Kasus Dugaan Politik Uang di Boleng Mabar, Bawaslu Periksa 7 Orang
Kami sudah memeriksa enam orang untuk minta klarifikasi. Keenam orang itu terdiri dari pelapor satu orang, saksi empat orang dan terlapor satu orang
Penulis: Servan Mammilianus | Editor: Rosalina Woso
Wakapolres dan Kasat Reskrim saat itu mengarahkan PKB untuk melaporkannya ke Bawaslu.
"Kita harus lihat mekanismenya, kita ke ranah Pemilu. Berarti disampaikan ke Bawaslu dan dibahas di Bawaslu. Nanti kita lihat rekomendasinya ke mana setelah dikaji. Apakah rekomendasinya ke Gakumdu atau ke Kepolisian," kata Wakapolres Kompol Albert.
Saat itu Anton sempat menyampaikan bahwa laporan mereka ada dua hal, yakni yang berkaitan dengan Pemilu dilaporkan ke Bawaslu dan non Pemilu ke Kepolisian.
Namun akhirnya dia terima agar pada tahap ini laporan itu disampaikan ke Bawaslu.
Kasat Reskrim IPTU Ridwan, SH saat itu menyampaikan bahwa yang paling pertama dilakukan adalah apakah pembicaraan atau penyampaian dalam video itu benar atau tidak terkait dugaan politik uang.
Untuk menyelesaikan itu maka harus dilaporkan ke Bawaslu.
Anton bersama rombongan saat itu akhirnya ke Bawaslu dan menyampaikan hal yang hampir sama saat di Polres Mabar.

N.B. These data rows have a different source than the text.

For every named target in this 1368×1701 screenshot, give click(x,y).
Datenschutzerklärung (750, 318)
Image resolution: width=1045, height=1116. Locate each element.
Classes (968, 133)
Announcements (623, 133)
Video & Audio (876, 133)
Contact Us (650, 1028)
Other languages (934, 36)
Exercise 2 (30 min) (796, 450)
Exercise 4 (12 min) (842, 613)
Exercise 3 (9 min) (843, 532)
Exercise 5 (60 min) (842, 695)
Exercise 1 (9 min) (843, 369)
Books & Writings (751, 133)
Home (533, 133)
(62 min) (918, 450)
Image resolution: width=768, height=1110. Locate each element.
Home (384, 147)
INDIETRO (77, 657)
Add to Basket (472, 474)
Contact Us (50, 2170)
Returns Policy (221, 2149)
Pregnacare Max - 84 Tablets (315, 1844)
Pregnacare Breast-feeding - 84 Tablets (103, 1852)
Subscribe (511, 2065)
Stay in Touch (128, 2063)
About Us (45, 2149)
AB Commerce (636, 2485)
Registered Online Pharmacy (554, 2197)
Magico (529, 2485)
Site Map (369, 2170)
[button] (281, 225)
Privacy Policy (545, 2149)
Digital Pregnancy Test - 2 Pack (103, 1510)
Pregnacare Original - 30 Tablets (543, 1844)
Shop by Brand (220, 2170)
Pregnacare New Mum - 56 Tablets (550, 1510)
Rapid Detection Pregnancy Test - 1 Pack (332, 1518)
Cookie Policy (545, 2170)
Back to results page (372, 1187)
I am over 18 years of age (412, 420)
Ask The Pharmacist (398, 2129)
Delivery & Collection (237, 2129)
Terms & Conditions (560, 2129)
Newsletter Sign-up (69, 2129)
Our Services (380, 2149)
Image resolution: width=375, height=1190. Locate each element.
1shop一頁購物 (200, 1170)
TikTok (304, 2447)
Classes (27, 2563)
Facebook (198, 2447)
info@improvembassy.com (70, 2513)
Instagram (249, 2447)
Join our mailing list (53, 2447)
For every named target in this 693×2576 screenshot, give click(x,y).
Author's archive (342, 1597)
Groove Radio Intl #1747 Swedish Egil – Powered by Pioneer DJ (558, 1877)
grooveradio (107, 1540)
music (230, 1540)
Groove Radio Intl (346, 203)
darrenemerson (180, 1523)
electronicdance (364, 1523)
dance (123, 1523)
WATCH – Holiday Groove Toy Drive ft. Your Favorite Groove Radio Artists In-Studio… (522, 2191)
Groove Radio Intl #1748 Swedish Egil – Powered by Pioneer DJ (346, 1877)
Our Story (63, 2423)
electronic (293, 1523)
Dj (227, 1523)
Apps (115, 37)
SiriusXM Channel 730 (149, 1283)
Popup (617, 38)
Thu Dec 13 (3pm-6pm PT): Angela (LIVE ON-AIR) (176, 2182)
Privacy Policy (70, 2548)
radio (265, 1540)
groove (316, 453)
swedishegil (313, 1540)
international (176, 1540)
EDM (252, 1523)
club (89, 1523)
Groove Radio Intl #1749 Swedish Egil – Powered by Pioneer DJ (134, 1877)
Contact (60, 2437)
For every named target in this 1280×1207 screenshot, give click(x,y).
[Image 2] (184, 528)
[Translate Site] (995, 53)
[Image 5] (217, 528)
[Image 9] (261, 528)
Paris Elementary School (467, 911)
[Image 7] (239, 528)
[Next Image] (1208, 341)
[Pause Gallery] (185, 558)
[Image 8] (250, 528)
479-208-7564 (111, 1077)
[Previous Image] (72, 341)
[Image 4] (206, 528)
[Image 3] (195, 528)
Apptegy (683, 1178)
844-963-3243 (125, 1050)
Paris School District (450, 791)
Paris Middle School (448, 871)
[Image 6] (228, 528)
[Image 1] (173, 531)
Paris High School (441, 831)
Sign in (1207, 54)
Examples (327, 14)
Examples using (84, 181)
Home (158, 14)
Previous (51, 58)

Ketua Bawaslu Mabar Simeon Sofan Sofian, saat itu meminta agar laporan tersebut harus secara tertulis sesuai format yang disiapkan.
Demikianpun yang disampaikan anggota Bawaslu Frumensius.
Frumensius menyampaikan bahwa Bawaslu sudah menerima laporan dugaan politik uang itu beserta barang bukti berupa uang Rp 250 ribu.
Namun video tidak disertakan sebagai barang bukti.
"Kalau kita lihat video itu, hanya menceritakan dugaan politik uang. Bukan video langsung saat terjadinya transaksi money politic. Dalam video itu ada yang mengaku menerima uang lalu menceritakannya," kata Frumensius.(Laporan Reporter POS-KUPANG.COM, Servan Mammilianus)
:quality(30):format(webp):focal(0.5x0.5:0.5x0.5)/kupang/foto/bank/originals/ketua-bawaslu-mabar-simeon-sofan-sofian-bertopi.jpg)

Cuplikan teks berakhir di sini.